Consider yourself forewarned that this will be the first of many reviews to come on films featuring Michael Fassbender. After seeing him at year’s end in films such as A Dangerous Method and Shame (a stunning, searing performance for which he should have earned a Best Actor Oscar nomination), I have become a full-on Fan (yes, that’s with a capital “F”). I have caught Fassbender Fever…in a big way. And am therefore working my way through his filmography. Yeah, he’s more than easy on the eyes ~ and as some may know, offers plenty of himself on which to feast the eyes (see Shame for full-frontal Fassbender). BUT there is much, much more to this man than just a handsome face (and breathtaking body). He is a terrifically talented actor, who shows great range and has yet to disappoint in anything I’ve seen.
His performance in Fish Tank is no exception. Written and directed by Andrea Arnold, the film won British Film at the 2010 BAFTAs ~ with good reason. It is a unique coming-of-age story centered on Mia, a foul-mouthed, back-talking, rebellious teen who has been kicked out of school and is struggling to find a way out of her stifled, unsupportive home life in a British housing project with a bitter, unloving single mother and feisty younger sister. (Father, whoever he is, is nowhere in sight nor is he ever even mentioned.)

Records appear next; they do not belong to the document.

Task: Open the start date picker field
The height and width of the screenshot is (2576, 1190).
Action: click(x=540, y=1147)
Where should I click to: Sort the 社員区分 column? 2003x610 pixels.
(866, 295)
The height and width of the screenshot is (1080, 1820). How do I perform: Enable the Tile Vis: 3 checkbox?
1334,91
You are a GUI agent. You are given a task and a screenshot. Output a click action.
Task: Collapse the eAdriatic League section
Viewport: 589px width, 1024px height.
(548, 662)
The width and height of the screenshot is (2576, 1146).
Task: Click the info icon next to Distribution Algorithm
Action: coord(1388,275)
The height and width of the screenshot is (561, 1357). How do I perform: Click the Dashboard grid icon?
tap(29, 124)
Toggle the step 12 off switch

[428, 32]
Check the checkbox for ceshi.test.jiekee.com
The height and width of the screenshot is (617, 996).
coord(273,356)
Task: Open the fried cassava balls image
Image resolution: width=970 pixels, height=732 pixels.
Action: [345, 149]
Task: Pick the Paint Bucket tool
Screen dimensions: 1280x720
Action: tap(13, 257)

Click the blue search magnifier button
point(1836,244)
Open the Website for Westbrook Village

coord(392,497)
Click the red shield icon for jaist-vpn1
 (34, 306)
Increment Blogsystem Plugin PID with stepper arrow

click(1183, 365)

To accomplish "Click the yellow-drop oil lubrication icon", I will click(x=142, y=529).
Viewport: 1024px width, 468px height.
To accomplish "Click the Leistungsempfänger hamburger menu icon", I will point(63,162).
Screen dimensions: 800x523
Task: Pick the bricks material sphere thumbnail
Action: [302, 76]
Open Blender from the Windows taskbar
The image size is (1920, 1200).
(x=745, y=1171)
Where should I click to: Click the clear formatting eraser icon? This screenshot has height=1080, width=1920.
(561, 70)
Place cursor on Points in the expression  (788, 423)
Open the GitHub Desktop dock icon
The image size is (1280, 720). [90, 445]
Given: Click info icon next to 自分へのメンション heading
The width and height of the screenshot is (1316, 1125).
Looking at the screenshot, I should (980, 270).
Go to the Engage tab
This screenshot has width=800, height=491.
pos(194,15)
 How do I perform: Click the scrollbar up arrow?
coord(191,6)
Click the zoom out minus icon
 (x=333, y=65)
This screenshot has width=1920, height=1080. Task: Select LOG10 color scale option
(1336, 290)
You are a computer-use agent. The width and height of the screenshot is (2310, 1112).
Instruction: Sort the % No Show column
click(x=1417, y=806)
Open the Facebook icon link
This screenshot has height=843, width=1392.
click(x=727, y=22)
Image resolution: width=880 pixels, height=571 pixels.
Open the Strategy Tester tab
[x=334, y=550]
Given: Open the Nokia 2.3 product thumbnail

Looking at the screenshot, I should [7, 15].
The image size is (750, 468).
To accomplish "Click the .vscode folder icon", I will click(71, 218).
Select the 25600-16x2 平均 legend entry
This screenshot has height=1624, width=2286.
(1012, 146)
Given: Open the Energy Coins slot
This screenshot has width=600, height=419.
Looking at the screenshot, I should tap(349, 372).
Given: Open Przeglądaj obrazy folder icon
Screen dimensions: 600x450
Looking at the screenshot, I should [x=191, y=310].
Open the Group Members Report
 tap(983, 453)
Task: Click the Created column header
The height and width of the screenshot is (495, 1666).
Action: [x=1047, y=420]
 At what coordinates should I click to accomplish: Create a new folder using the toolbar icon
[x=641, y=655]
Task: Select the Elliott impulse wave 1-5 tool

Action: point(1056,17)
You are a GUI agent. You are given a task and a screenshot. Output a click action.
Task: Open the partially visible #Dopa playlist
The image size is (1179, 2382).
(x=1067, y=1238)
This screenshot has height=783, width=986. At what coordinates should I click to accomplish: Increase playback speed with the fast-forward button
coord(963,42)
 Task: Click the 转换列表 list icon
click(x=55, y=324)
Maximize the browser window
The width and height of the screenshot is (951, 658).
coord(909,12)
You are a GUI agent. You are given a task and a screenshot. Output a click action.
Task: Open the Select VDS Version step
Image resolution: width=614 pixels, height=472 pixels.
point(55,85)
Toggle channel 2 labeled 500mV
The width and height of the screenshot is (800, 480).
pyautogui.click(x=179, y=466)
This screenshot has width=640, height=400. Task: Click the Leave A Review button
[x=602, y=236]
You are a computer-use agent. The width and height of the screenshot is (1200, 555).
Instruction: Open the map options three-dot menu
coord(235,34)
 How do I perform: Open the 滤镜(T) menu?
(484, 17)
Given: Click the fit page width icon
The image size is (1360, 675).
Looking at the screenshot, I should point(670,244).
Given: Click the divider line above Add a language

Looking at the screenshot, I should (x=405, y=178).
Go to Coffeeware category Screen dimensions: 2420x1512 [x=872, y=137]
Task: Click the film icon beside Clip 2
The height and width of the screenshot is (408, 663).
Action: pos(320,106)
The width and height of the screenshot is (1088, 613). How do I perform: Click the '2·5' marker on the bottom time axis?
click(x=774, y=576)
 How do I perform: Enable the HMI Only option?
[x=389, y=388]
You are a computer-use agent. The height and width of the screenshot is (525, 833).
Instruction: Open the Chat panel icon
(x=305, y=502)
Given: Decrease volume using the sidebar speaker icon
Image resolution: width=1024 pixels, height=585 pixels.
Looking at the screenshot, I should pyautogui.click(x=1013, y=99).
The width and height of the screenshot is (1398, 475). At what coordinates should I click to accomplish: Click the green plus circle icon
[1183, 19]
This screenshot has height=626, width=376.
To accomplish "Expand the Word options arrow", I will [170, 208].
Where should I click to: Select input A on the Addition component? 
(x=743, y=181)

Changes are set in motion when the girls’ mother brings home new boyfriend Connor (Fassbender), who ultimately has a profound effect on each of the women in the family (in various ways and for various reasons), but on no one more so than Mia. It is fascinating to observe the changing dynamics and ripple effects created by Connor’s charismatic presence, which, in the beginning is primarily positive for these women lacking any sort of stable, supportive male figure in their lives. It is Mia’s struggle to differentiate between Connor as a father figure and a man to whom she has a burgeoning attraction, that ultimately proves to be the stimulus for change ~ and growth ~ in Mia’s life.